I omitted those under 20 since they were not very common. It seems that Gopher still is the most popular alternative to Gemini. This makes sense since one of the main requirements of Gemini was to provide a more modern alternative to Gopher. Finger and Telnet are also there.

Some people left file:// with local paths, which indicates that Gemini users are also humans.

Lots of mail addresses too. I don’t know what’s with the Mozilla and Chrome extensions.

Wrap-up

Well, that was fun.

I’m bad with wrap-ups. Hopefully this helped increase the visibility of Gemini. Having alternative networks such as it is very important in a time where countries are even planning to set barriers to even start using computers or installing your own operating system.

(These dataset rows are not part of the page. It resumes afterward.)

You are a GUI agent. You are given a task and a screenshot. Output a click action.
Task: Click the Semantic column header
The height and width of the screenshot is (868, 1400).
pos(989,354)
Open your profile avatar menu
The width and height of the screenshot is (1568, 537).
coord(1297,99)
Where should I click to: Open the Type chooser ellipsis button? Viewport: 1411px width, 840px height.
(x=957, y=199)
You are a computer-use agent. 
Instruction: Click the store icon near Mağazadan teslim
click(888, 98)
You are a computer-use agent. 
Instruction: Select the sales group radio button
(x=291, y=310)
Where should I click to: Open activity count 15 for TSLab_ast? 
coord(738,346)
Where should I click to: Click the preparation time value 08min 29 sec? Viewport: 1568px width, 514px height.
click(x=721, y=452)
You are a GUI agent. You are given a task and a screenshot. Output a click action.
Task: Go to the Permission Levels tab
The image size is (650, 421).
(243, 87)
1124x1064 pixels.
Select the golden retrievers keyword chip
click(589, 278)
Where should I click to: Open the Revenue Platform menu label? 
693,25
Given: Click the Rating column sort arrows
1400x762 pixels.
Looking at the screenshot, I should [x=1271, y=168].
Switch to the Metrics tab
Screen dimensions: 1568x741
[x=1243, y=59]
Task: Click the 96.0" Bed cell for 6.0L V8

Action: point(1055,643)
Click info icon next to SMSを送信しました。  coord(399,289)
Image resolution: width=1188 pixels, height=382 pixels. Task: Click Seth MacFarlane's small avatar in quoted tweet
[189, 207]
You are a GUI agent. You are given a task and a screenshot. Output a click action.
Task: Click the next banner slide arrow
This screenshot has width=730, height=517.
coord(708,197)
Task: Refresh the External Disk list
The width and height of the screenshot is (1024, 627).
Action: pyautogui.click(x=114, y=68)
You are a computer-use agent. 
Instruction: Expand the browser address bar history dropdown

If you haven’t tried Gemini, I suggest having a look at the specification and planning for a weekend project. I might never build a web browser, but I would like to think this helped me understand a bit more of how all this works.

Of course, I know not everyone is able or willing. For those people, I recommend this short introduction to Gemini which explains serves as an introduction in a much better way than I could.